Replay, recovery, replication, and snapshots of nondeterministic concurrent programs
Abstract
The problem of replaying computations of non-deterministic concurrent programs arises in contexts such as debugging and recovery. We investigate the problem for an abstract model of concurrency, which generalizes dataflow networks, processors with shared variables, and logic programming models of concurrency. We say that nondeterminism is visible if the state is determined, up to some (appropriately defined) notion of equivalence, by the external behavior. We show that if nondeterminism is visible then replay is achievable using a. one-step lookahead sequential simulation algorithm. If the program has an additional monotonicity property called stability then recovery is possible without simulating the original computation, by restarting the program from a. certain easily constructed state. Also, for stable programs with visible nondeterminism, a process composed of identical parallel processes has the same external behavior as each of its components.
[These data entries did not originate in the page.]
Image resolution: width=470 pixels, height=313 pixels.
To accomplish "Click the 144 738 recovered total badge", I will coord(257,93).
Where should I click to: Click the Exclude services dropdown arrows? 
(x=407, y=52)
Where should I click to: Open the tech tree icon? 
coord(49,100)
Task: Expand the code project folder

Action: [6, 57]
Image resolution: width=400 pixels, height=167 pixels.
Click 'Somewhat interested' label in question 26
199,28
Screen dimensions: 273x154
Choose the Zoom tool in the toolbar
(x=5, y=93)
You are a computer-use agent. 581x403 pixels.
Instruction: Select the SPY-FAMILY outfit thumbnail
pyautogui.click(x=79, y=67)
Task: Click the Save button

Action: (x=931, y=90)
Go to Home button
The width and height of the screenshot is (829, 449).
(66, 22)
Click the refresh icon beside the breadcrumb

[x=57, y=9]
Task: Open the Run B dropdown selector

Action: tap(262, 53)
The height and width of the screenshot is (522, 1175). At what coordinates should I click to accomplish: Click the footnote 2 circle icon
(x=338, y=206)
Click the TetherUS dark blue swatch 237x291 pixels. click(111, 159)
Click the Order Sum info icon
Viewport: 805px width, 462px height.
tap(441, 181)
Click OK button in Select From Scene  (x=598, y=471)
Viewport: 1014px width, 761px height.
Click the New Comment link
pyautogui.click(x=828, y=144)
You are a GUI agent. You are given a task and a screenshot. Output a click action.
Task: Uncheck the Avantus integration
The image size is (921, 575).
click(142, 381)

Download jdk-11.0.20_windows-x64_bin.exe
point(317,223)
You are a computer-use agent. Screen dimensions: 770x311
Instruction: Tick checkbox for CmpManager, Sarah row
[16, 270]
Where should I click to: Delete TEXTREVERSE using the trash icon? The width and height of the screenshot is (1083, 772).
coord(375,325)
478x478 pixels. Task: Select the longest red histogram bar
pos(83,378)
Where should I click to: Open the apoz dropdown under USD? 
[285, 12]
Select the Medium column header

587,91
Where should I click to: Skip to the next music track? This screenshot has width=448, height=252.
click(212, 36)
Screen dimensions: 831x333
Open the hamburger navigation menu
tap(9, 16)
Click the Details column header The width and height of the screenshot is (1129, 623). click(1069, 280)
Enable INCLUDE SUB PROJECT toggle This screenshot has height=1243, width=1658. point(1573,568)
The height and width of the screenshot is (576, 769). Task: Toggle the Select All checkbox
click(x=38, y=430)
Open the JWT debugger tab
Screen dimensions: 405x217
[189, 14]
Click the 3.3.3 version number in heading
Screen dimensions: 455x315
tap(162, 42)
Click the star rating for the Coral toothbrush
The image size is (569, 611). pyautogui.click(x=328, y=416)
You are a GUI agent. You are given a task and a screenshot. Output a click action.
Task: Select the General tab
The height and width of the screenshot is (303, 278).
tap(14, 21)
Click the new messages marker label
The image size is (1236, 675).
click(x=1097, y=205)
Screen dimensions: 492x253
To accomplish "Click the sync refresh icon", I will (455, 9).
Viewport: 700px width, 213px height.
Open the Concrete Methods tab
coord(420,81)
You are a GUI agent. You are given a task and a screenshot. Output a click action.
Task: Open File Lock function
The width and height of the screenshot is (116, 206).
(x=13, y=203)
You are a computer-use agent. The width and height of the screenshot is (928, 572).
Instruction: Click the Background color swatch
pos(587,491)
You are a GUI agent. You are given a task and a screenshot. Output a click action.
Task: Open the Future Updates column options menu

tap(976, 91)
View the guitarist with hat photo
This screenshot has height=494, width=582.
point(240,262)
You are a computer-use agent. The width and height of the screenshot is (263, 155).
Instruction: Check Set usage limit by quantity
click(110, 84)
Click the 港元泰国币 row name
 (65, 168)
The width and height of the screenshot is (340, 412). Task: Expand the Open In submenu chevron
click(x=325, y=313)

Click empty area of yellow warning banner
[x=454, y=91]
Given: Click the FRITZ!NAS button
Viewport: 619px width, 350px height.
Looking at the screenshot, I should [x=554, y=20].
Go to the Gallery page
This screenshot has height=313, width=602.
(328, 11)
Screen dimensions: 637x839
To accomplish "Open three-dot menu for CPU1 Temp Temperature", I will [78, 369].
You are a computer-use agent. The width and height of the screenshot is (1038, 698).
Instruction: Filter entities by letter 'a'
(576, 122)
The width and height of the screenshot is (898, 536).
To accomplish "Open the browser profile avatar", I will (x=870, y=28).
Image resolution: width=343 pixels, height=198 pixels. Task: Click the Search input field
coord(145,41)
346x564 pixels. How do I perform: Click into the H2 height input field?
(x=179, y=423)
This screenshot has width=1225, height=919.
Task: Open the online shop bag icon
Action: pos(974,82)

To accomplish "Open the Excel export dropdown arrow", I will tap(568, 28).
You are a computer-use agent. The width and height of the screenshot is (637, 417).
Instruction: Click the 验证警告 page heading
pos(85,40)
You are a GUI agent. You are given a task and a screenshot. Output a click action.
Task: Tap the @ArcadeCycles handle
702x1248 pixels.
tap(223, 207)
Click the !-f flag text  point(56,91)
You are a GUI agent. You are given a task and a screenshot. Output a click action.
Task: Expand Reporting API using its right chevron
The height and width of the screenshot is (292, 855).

Hence high crash-failure resilience is achievable by simple process replication. For such programs there is also an easy solution to the asynchronous snapshot problem. Stability holds for certain concurrent logic/constraint programming languages. We describe an efficient method for transforming a given stable concurrent logic/constraint program to an equivalent one with visible nondeterminism. The transformation has acceptable execution overhead, thus it could be employed in a practical realization of the proposed methods.